**WHAT IS NEEDED:** Your answer consists of the lines in the data that contain "agent". Copy each of them.
*** Opening of PROVIDED ENTRIES ***
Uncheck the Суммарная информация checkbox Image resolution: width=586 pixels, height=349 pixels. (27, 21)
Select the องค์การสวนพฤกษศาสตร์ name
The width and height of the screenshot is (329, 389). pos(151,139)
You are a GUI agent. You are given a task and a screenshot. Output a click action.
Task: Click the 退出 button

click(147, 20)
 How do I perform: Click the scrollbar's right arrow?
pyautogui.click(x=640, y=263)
*** Close of PROVIDED ENTRIES ***
*** Opening of PROVIDED ENTRIES ***
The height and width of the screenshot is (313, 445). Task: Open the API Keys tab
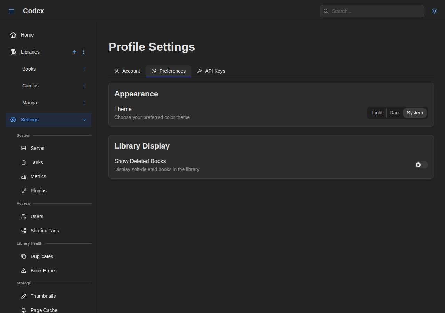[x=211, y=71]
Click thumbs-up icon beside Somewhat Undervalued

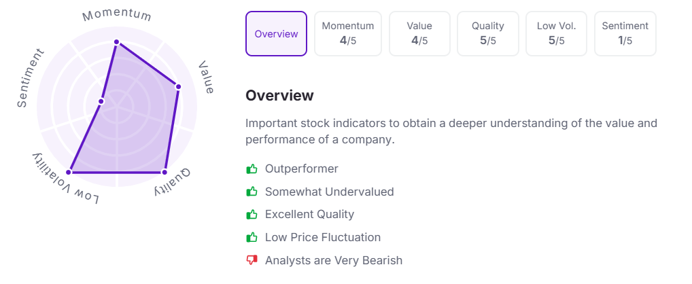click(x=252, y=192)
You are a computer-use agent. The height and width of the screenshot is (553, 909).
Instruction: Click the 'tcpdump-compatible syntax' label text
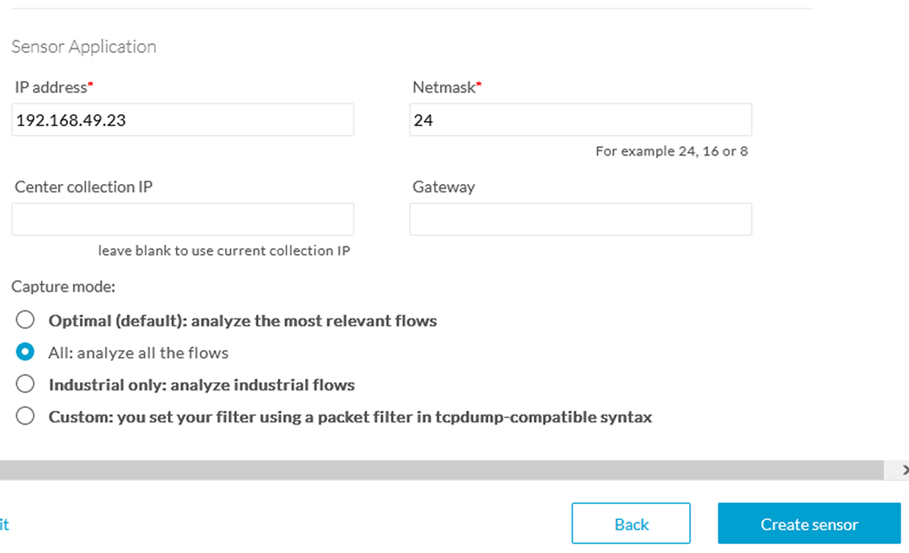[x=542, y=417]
*** Close of PROVIDED ENTRIES ***
**EXERCISE RESULT:**
You are a GUI agent. You are given a task and a screenshot. Output a click action.
You are a computer-use agent. The height and width of the screenshot is (553, 909).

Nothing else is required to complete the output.